Antes de tudo vale frisar que desde a sua criação a CLT foi – e continua sendo – integralmente patronal. Nunca protegeu o proletariado. As sentenças que proletárias/os obtêm com base nela se devem ao descumprimento da lei por parte do empresariado, que sequer a obedece nas relações de trabalho. Ela serviu para enquadrar a força de trabalho impedindo ganhos acima da lei, sem falar na eliminação da auto-organização proletária ao estatizar os sindicatos.
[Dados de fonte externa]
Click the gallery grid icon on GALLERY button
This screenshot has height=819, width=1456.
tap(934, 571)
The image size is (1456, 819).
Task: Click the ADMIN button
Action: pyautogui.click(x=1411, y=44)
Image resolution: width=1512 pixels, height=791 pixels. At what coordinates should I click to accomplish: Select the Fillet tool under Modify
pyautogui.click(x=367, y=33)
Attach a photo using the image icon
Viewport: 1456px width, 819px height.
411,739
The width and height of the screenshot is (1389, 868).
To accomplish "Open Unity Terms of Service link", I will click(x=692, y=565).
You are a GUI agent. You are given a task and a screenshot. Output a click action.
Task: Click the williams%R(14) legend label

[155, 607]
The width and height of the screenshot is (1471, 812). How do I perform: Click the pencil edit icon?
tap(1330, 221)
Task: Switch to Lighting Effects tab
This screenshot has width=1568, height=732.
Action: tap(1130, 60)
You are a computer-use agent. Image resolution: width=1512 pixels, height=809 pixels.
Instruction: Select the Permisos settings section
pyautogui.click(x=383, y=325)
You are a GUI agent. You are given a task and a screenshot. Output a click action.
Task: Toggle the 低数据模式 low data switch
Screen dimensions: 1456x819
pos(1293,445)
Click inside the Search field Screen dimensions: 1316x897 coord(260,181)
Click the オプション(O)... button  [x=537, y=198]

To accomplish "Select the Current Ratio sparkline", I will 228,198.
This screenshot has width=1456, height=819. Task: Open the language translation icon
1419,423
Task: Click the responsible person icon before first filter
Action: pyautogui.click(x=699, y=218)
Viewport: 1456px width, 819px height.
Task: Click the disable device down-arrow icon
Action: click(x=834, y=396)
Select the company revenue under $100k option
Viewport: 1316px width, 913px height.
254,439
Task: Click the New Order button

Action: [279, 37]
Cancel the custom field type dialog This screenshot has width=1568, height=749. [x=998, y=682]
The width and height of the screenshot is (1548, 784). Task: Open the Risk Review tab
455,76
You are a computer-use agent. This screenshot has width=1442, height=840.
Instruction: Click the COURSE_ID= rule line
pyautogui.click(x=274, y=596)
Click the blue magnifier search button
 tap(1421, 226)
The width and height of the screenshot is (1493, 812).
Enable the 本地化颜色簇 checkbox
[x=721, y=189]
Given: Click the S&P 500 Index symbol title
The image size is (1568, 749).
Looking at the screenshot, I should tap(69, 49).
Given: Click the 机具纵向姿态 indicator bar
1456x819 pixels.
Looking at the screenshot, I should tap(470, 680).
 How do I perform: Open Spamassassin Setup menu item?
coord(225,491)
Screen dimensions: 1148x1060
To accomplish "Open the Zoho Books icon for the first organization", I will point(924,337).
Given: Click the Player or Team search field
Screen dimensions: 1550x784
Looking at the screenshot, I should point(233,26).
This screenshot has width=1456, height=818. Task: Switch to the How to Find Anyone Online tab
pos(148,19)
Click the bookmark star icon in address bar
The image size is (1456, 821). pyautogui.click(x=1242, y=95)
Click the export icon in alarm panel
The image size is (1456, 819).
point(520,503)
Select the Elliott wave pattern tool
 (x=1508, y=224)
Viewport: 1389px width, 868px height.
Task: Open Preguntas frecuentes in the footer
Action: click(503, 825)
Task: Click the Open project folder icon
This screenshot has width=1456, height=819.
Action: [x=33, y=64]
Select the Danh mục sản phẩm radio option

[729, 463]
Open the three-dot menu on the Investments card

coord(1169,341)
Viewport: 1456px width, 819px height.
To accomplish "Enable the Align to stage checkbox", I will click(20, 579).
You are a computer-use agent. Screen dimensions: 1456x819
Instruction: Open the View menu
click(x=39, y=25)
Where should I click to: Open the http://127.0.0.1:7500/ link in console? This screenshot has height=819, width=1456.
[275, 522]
Em sua mensagem ao Presidente Temer, o Ministro do Trabalho enumerou os objetivos dessa reforma trabalhista: 1) aprimorar as relações do trabalho no Brasil, por meio da valorização da negociação coletiva entre trabalhadores e empregadores (leia-se: capitalistas chamando o proletariado para a luta de classes); 2) atualizar os mecanismos de combate à informalidade da mão-de-obra (sic) no país (leia-se: ampliar o assalariamento das classes exploradas e com isso fazer finanças para o Estado); 3) regulamentar a Constituição Federal na parte que assegura a eleição de representante dos trabalhadores na empresa, para que possam se entender diretamente com os empregadores (leia-se: ampliar para as empresas as possibilidades legais de pacto social aumentando as possibilidades de corrupção de parcelas do proletariado além da corrupção das diretorias de sindicatos), e 4) atualizar o trabalho temporário (leia-se: aprofundar a precarização e a subcontratação chamada – popular e confusamente – de “terceirização”).

Um homem que não tem tempo livre de que disponha, cuja vida inteira – afora as interrupções meramente fisicas, pelo sono, refeições, etc – esteja absorvido pelo seu trabalho para o capitalista, é menor que uma besta de carga. É uma mera máquina de reproduzir riqueza alheia, derreada no corpo e embrutecida no espírito.” — Karl Marx

O primeiro objetivo é para fazer valer o negociado sobre o legislado. Se posicionar sobre isso fora da luta de classes deixa o proletariado consciente em um “beco sem saída”. Na década de 1980, quando as lutas econômicas do proletariado no Brasil viveram um momento de ascenso, o patronato lutou arduamente pelo inverso: fazer valer o legislado sobre o negociado, sob o singelo (leia-se: ideológico) argumento de que “as reivindicações dos trabalhadores são justas, mas eu não posso aceitá-las sem descumprir a lei”. Agora, que já se conseguiu eliminar qualquer vestígio de organização autônoma nos locais de trabalho e com o sindicalismo tendo voltado a ficar inteiramente conformado com a sua estatização (coisa que havia ensaiado romper na década de 1980), o patronato sabe que pode reduzir custos com força de trabalho abaixo do mínimo legal. Ou seja, em 1980 a lei garantia que a força de trabalho não ficaria mais cara. Hoje ela atrapalha que fique mais barata. E tem mais sobre este primeiro objetivo.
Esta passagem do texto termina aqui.